Exercise directions.
Your task is to transcribe the entries below exactly, from their first line down to the line containing "You are a computer-use agent. The", and to stop there.

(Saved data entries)
-- Opening Marker --
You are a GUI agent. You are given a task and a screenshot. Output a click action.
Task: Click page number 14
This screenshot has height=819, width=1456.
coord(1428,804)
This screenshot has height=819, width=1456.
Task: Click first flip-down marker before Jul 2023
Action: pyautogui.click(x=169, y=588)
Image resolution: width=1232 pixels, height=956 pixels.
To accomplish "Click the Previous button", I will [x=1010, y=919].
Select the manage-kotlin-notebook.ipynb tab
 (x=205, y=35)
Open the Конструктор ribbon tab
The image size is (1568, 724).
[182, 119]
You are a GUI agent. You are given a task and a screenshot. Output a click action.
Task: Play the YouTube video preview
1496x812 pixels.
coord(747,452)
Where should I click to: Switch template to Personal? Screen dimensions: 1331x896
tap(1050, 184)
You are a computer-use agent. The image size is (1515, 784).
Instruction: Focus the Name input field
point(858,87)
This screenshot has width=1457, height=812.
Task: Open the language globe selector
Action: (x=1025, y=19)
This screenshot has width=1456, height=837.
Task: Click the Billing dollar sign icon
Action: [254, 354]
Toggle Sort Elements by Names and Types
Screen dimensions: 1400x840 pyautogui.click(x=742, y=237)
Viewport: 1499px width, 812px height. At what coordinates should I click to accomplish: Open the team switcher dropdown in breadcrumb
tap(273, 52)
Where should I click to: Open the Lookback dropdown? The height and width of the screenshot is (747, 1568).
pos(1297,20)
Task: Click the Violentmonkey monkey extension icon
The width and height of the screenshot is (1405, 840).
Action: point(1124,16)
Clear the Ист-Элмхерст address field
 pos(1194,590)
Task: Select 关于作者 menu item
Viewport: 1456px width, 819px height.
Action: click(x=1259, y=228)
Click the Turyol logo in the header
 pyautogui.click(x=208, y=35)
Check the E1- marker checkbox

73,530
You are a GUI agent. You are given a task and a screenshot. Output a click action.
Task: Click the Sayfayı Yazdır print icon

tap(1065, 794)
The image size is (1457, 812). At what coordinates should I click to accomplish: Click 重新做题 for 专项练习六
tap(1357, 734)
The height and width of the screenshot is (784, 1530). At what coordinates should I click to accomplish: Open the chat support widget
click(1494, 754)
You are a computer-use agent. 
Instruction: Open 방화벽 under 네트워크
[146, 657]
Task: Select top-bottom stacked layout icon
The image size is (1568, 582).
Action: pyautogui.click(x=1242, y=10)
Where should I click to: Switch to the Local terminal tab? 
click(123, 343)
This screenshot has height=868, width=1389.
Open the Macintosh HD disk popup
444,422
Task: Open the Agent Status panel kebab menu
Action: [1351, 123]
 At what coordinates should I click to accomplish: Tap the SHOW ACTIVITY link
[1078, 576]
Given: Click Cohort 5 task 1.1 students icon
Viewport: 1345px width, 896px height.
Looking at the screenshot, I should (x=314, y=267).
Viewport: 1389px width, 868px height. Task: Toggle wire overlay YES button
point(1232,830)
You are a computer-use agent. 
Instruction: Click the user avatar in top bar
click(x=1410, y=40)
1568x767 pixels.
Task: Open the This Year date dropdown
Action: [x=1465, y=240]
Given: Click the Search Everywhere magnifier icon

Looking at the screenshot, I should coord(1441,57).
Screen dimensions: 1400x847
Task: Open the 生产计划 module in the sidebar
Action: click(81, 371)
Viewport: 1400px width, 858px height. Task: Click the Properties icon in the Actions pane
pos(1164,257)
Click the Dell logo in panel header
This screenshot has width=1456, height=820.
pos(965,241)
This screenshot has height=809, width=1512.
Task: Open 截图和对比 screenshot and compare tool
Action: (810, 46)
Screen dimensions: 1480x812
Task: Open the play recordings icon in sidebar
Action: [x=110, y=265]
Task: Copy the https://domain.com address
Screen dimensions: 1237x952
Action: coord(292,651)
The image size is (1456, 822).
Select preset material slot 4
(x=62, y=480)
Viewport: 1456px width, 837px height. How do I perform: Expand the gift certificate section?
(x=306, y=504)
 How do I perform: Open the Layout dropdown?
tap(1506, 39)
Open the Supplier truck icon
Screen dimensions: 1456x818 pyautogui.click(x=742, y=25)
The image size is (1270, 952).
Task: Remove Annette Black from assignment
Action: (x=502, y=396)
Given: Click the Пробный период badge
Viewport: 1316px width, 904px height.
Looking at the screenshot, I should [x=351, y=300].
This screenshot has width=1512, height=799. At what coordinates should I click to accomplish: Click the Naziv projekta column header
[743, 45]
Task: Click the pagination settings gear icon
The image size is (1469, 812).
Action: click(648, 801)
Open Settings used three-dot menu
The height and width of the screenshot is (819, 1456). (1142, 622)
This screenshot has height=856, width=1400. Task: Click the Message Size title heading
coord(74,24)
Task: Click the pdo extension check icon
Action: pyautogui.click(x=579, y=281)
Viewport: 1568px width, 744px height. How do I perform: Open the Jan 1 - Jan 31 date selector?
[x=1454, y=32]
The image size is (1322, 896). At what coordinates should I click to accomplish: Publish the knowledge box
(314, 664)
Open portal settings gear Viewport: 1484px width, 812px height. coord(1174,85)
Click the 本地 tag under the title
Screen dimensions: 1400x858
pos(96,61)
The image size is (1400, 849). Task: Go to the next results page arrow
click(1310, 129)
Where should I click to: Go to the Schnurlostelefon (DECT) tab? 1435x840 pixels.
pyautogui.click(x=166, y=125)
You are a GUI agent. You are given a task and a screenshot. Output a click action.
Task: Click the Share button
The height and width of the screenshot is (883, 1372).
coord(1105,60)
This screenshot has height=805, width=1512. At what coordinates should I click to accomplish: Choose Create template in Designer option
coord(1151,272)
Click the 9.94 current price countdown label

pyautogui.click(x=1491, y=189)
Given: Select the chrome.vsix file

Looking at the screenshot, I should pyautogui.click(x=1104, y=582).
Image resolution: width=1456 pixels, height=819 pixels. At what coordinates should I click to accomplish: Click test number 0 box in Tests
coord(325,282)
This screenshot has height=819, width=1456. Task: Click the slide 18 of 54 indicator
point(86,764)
-- Closing Marker --
Exercise output.
You are a GUI agent. You are given a task and a screenshot. Output a click action.
Task: Click page number 14
This screenshot has height=819, width=1456.
coord(1428,804)
This screenshot has height=819, width=1456.
Task: Click first flip-down marker before Jul 2023
Action: pyautogui.click(x=169, y=588)
Image resolution: width=1232 pixels, height=956 pixels.
To accomplish "Click the Previous button", I will [x=1010, y=919].
Select the manage-kotlin-notebook.ipynb tab
 (x=205, y=35)
Open the Конструктор ribbon tab
The image size is (1568, 724).
[182, 119]
You are a GUI agent. You are given a task and a screenshot. Output a click action.
Task: Play the YouTube video preview
1496x812 pixels.
coord(747,452)
Where should I click to: Switch template to Personal? Screen dimensions: 1331x896
tap(1050, 184)
You are a computer-use agent. The image size is (1515, 784).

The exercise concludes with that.